#### YOUR GOAL:
Return the following from the records below: each line, word for word, starting with the line that contains "Given: Open the Measure inspect tool" and going on through the line that contains "The width and height of the screenshot is (999, 562).", with nothing outside that range.
⟨
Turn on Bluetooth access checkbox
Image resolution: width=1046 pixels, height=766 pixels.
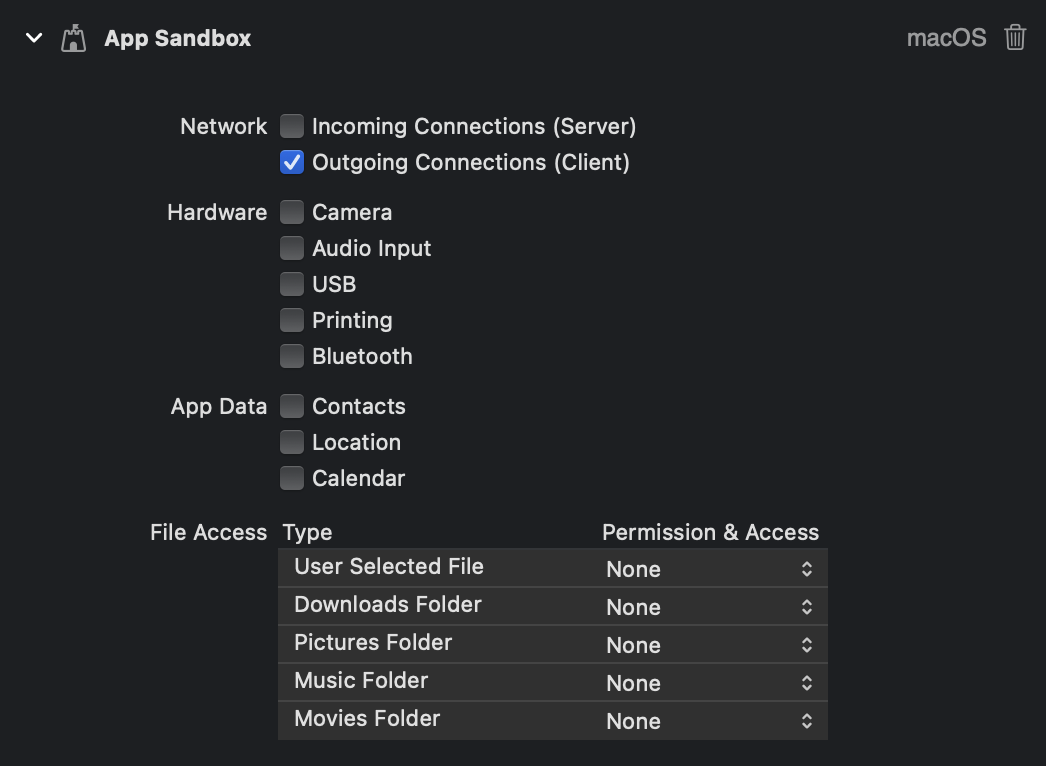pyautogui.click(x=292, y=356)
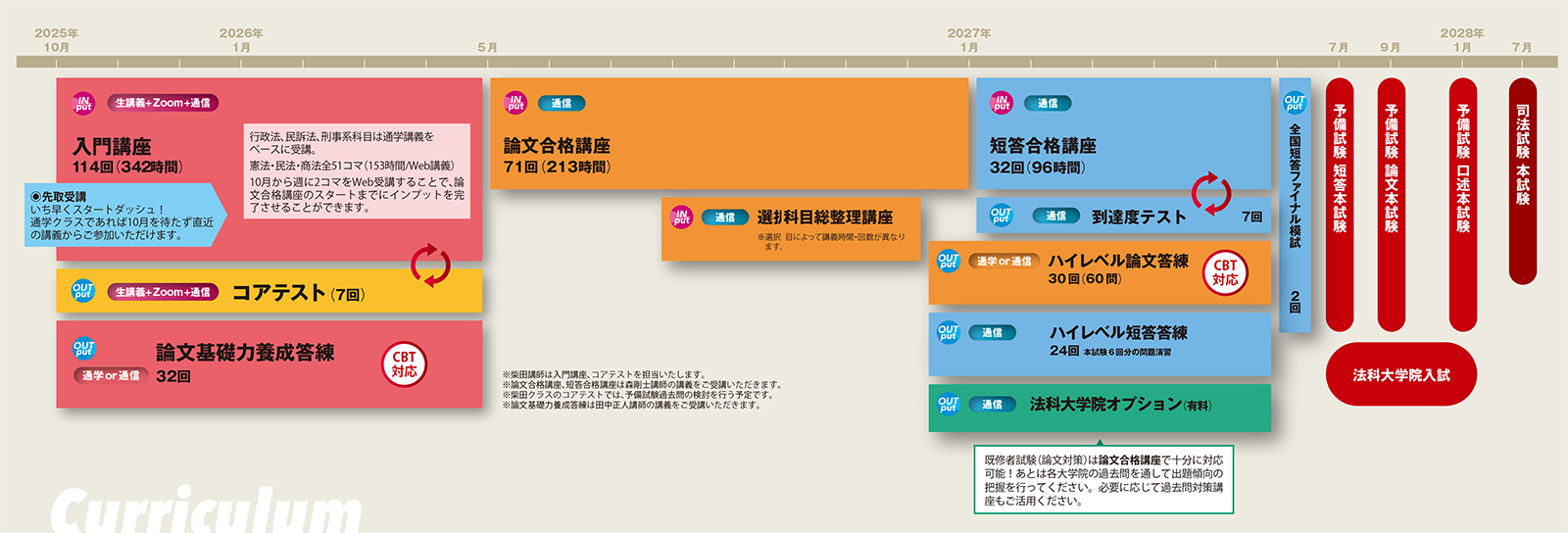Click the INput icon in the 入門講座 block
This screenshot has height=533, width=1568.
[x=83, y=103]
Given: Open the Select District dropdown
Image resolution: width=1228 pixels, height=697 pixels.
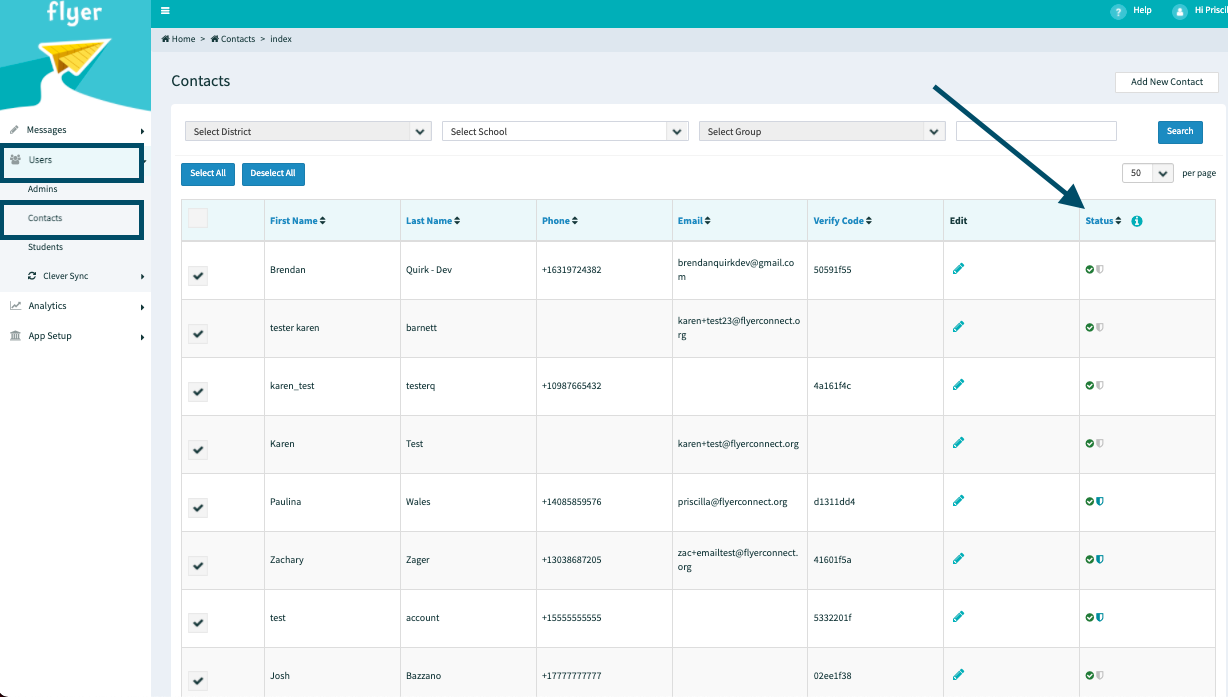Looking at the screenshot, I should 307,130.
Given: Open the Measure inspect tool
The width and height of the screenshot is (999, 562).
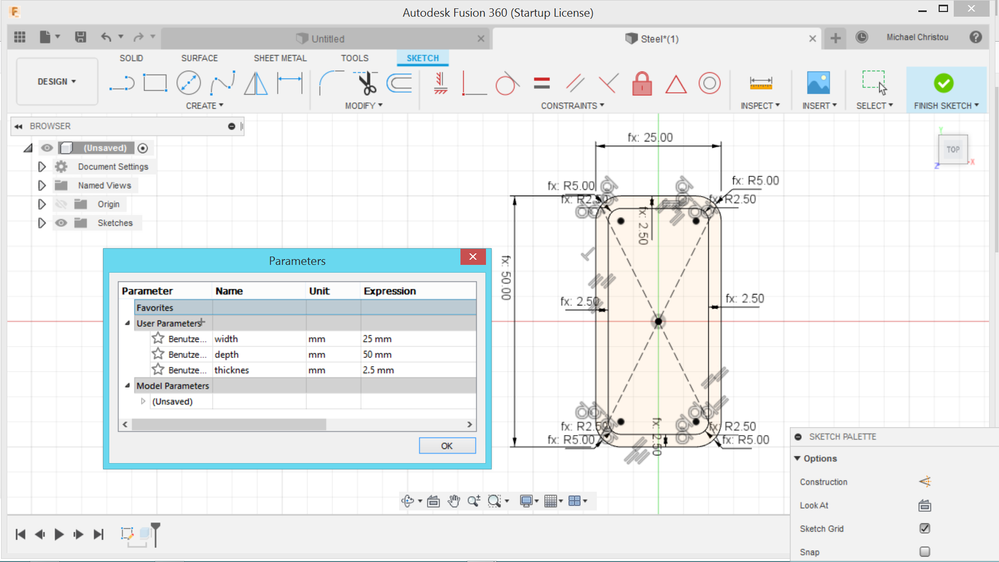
⟩
⟨
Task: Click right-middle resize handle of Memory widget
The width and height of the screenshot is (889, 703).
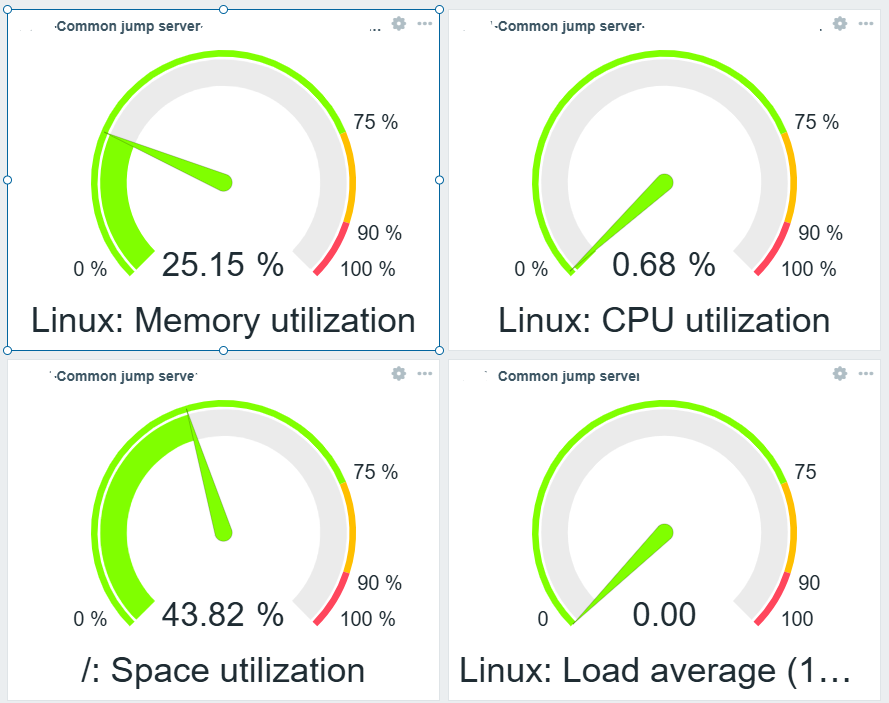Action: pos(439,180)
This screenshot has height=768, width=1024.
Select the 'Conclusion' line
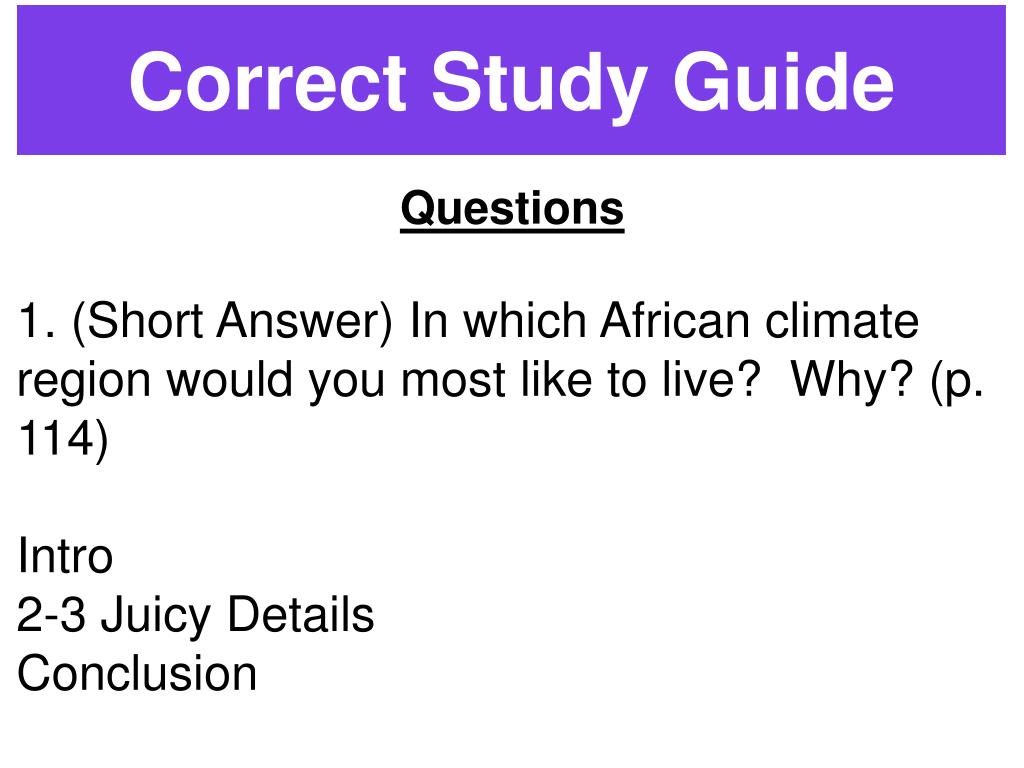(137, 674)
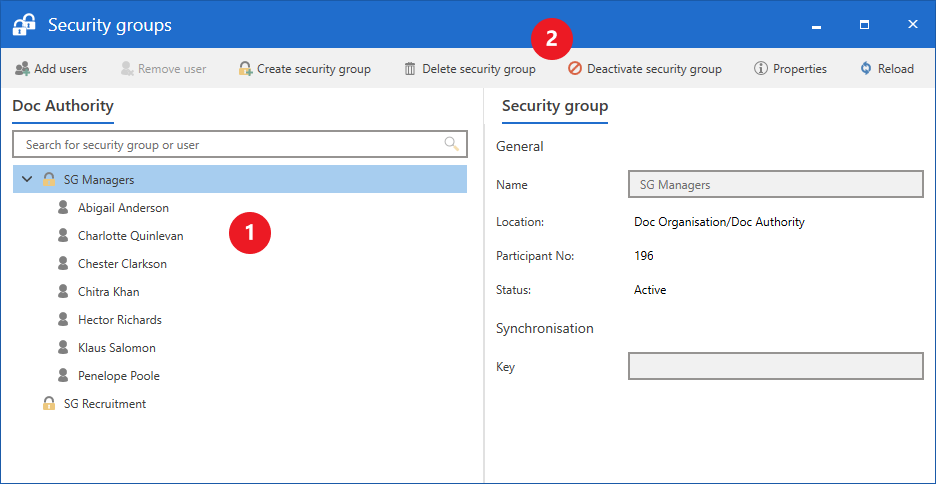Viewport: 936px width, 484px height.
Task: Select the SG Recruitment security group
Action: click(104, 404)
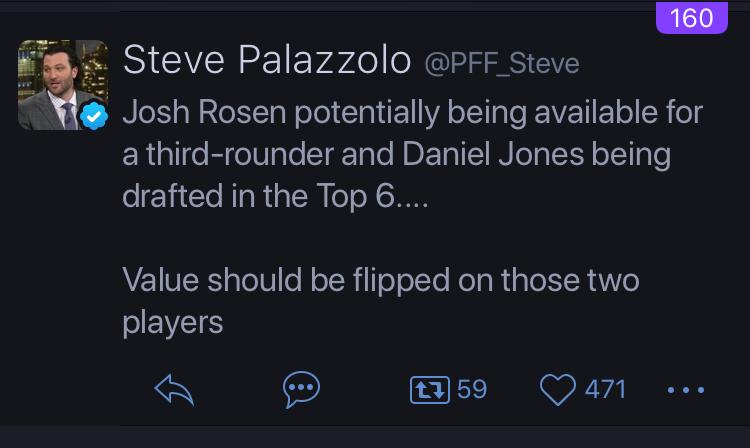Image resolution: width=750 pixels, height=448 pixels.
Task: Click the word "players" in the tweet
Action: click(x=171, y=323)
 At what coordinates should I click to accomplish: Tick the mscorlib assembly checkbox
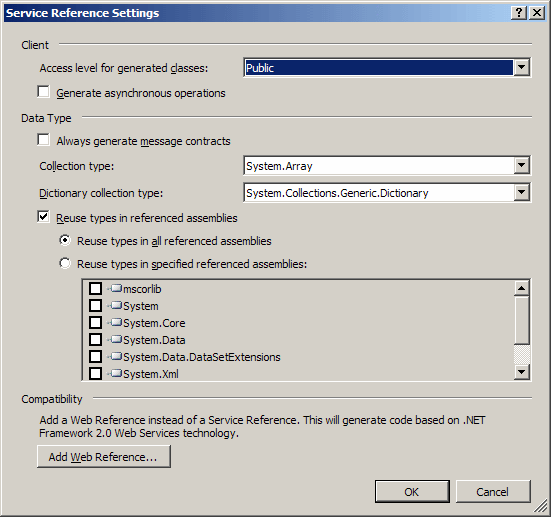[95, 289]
⟩
#### REPLY TO THE TASK:
Given: Open the Measure inspect tool
The width and height of the screenshot is (999, 562).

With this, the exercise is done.